Problem description - Taking the listing below, restate word for word each line from the line with "Newsletter (189, 1298)" to the line with "Avtor (67, 970)", ends included, and stop there.

Material provided -
________________________________________

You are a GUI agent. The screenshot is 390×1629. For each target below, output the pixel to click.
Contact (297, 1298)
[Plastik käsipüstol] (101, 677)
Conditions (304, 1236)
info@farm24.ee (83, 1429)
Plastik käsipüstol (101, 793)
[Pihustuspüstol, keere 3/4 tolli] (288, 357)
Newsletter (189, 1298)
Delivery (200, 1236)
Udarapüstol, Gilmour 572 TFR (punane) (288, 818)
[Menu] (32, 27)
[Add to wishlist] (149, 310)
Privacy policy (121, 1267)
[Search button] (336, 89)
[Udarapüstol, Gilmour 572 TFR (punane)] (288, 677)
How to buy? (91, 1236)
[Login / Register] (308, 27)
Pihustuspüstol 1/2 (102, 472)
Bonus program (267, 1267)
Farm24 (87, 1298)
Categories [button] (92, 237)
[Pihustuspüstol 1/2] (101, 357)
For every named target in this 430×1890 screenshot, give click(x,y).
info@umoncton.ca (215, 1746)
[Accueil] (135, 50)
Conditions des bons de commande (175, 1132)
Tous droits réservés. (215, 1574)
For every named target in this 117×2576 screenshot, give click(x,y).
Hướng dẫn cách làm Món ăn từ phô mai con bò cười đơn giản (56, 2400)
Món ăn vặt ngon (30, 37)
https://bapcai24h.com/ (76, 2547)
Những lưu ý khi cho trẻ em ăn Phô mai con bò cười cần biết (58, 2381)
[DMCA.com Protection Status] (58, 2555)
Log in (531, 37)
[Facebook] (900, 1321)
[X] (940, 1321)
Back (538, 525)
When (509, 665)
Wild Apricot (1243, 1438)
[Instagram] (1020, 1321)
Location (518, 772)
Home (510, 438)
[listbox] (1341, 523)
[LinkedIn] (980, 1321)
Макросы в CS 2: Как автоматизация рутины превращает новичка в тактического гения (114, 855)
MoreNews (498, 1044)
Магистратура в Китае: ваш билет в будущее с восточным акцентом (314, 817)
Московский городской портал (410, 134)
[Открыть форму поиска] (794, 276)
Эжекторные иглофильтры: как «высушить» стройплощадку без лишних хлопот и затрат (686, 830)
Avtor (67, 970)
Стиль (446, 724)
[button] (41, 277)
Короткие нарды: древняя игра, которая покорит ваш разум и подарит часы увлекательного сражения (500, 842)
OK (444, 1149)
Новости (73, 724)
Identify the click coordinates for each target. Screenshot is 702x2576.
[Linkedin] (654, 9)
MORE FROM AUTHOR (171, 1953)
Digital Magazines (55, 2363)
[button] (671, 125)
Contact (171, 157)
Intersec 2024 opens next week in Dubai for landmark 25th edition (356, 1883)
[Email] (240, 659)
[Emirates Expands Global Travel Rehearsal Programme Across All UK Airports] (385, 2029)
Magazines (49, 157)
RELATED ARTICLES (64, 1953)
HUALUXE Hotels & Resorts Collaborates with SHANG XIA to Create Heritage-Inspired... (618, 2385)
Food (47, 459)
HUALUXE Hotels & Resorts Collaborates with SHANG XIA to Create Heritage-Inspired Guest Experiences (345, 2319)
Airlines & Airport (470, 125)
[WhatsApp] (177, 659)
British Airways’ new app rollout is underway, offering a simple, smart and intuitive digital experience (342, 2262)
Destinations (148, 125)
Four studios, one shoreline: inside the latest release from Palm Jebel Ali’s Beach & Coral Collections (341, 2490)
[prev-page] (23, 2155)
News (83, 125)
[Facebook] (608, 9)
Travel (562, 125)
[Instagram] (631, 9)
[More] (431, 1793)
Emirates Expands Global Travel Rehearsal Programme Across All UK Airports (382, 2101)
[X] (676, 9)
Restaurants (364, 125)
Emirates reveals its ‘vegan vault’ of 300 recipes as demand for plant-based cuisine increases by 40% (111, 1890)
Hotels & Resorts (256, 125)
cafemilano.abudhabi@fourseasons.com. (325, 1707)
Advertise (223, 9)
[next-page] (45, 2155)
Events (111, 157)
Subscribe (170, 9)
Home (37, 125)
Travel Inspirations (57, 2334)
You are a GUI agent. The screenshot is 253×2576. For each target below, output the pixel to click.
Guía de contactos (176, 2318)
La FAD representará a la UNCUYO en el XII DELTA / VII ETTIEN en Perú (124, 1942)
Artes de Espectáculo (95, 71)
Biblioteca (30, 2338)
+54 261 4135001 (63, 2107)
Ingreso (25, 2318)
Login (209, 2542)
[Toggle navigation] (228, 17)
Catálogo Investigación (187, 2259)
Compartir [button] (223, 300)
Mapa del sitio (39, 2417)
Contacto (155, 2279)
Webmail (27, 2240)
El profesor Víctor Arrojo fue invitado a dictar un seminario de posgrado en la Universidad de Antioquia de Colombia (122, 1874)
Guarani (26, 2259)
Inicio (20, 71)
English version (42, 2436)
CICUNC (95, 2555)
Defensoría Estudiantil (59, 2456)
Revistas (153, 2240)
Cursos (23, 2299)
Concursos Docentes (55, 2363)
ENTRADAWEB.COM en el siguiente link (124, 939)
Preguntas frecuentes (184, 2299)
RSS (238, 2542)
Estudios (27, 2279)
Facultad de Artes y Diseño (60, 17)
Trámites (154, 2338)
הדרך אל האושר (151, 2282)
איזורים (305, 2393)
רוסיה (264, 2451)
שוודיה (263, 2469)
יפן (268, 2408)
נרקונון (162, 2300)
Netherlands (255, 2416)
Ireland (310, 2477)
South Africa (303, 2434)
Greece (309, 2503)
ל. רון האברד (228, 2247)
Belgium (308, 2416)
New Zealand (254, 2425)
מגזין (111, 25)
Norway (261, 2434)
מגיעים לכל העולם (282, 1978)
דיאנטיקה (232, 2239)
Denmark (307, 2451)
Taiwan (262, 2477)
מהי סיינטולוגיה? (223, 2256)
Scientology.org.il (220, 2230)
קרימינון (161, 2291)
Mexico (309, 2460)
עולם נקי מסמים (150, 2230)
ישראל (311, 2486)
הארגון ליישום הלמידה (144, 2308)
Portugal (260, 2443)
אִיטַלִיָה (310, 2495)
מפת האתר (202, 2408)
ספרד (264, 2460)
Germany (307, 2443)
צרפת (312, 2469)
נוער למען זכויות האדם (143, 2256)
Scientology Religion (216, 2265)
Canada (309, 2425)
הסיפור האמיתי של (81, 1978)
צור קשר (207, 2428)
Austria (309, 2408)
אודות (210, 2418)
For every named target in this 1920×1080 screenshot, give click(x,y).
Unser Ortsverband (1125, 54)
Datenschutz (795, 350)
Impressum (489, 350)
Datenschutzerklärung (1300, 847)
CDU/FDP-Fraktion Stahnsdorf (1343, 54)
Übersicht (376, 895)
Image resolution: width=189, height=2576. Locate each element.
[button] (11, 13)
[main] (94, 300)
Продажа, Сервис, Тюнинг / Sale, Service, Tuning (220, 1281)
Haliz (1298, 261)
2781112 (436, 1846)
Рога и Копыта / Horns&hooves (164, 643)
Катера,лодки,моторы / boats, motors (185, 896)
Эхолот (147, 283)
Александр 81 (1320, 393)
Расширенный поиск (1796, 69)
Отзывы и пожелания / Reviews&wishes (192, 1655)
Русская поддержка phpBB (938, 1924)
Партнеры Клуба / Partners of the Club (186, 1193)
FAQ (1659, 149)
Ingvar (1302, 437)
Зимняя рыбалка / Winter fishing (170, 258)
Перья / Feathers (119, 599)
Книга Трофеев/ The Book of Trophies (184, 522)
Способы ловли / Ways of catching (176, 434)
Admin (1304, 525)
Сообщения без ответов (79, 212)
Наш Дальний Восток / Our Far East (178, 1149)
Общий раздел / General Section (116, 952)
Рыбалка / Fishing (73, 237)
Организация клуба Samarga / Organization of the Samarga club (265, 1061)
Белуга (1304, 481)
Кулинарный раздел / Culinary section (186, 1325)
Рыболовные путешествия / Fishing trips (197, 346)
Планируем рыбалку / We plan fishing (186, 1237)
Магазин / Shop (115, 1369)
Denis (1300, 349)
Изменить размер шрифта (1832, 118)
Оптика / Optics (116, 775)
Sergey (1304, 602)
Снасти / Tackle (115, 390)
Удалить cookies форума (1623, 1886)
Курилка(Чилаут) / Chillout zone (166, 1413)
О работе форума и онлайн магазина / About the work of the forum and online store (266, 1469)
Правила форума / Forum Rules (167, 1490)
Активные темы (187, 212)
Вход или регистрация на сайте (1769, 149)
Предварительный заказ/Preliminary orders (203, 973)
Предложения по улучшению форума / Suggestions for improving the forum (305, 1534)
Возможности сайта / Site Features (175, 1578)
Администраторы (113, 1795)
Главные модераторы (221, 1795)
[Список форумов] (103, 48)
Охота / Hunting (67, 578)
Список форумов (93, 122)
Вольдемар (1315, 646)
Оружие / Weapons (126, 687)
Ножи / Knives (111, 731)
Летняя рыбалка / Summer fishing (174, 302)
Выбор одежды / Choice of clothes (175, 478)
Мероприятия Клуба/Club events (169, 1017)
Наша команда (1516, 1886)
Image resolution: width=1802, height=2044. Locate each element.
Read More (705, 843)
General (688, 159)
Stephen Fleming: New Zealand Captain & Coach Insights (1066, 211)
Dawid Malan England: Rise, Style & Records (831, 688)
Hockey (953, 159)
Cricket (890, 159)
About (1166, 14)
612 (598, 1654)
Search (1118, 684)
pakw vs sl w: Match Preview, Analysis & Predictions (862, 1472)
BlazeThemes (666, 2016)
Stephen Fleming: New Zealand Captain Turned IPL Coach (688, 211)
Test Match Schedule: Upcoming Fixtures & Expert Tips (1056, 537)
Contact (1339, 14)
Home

________________________________________

Solution for this exercise -
Newsletter (189, 1298)
Delivery (200, 1236)
Udarapüstol, Gilmour 572 TFR (punane) (288, 818)
[Menu] (32, 27)
[Add to wishlist] (149, 310)
Privacy policy (121, 1267)
[Search button] (336, 89)
[Udarapüstol, Gilmour 572 TFR (punane)] (288, 677)
How to buy? (91, 1236)
[Login / Register] (308, 27)
Pihustuspüstol 1/2 (102, 472)
Bonus program (267, 1267)
Farm24 (87, 1298)
Categories [button] (92, 237)
[Pihustuspüstol 1/2] (101, 357)
For every named target in this 430×1890 screenshot, give click(x,y).
info@umoncton.ca (215, 1746)
[Accueil] (135, 50)
Conditions des bons de commande (175, 1132)
Tous droits réservés. (215, 1574)
For every named target in this 117×2576 screenshot, give click(x,y).
Hướng dẫn cách làm Món ăn từ phô mai con bò cười đơn giản (56, 2400)
Món ăn vặt ngon (30, 37)
https://bapcai24h.com/ (76, 2547)
Những lưu ý khi cho trẻ em ăn Phô mai con bò cười cần biết (58, 2381)
[DMCA.com Protection Status] (58, 2555)
Log in (531, 37)
[Facebook] (900, 1321)
[X] (940, 1321)
Back (538, 525)
When (509, 665)
Wild Apricot (1243, 1438)
[Instagram] (1020, 1321)
Location (518, 772)
Home (510, 438)
[listbox] (1341, 523)
[LinkedIn] (980, 1321)
Макросы в CS 2: Как автоматизация рутины превращает новичка в тактического гения (114, 855)
MoreNews (498, 1044)
Магистратура в Китае: ваш билет в будущее с восточным акцентом (314, 817)
Московский городской портал (410, 134)
[Открыть форму поиска] (794, 276)
Эжекторные иглофильтры: как «высушить» стройплощадку без лишних хлопот и затрат (686, 830)
Avtor (67, 970)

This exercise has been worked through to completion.